GIVEN DATA section start

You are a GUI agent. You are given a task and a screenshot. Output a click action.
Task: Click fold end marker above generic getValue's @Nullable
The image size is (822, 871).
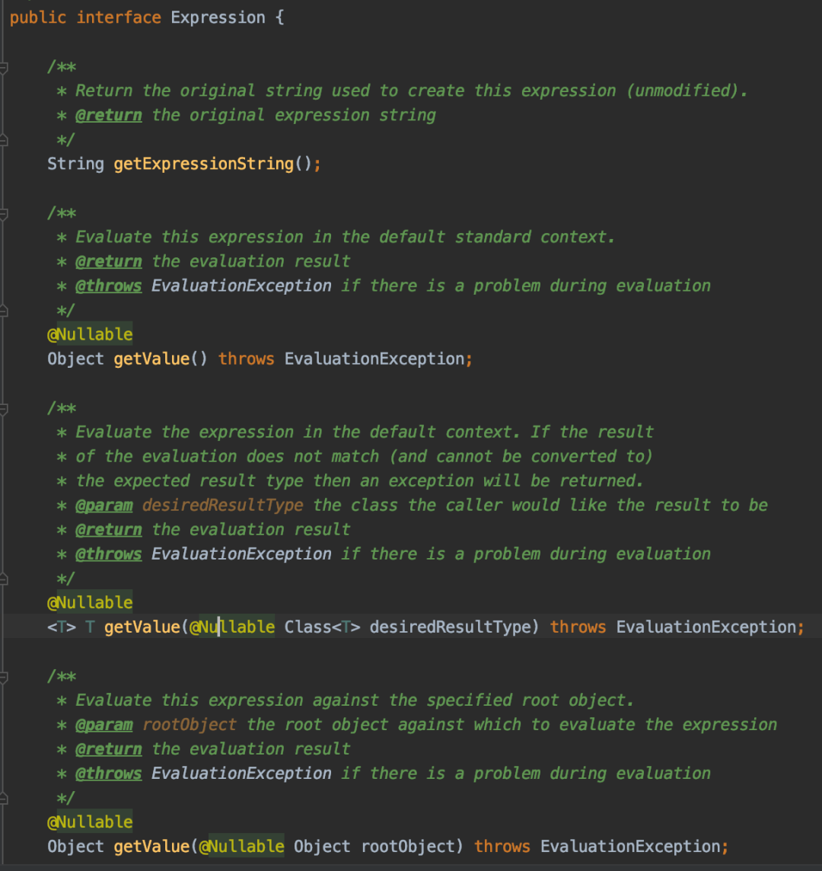coord(3,579)
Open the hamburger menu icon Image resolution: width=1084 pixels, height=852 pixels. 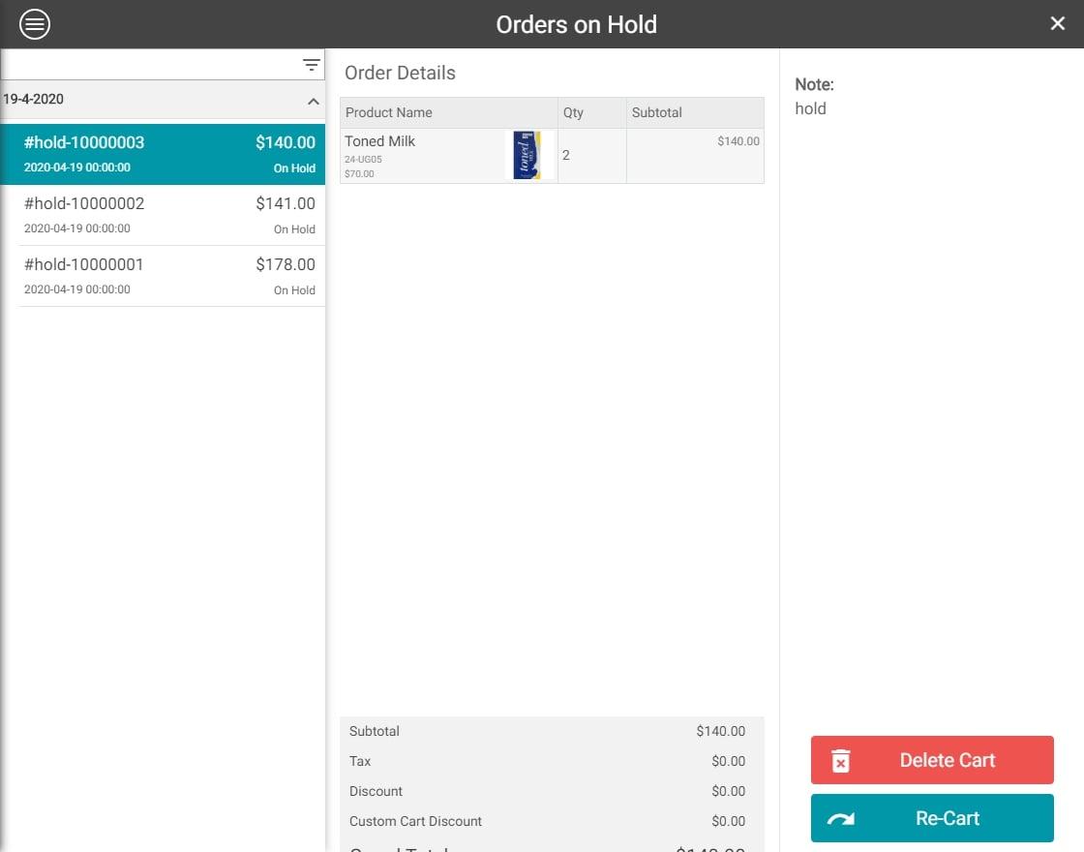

GIVEN DATA section end

## WORK REQUEST
Pictures in the listing above must be skipped; everything else should be copied exactly.

## TASK OUTPUT
You are a GUI agent. You are given a task and a screenshot. Output a click action.
Task: Click fold end marker above generic getValue's @Nullable
The image size is (822, 871).
coord(3,579)
Open the hamburger menu icon Image resolution: width=1084 pixels, height=852 pixels. 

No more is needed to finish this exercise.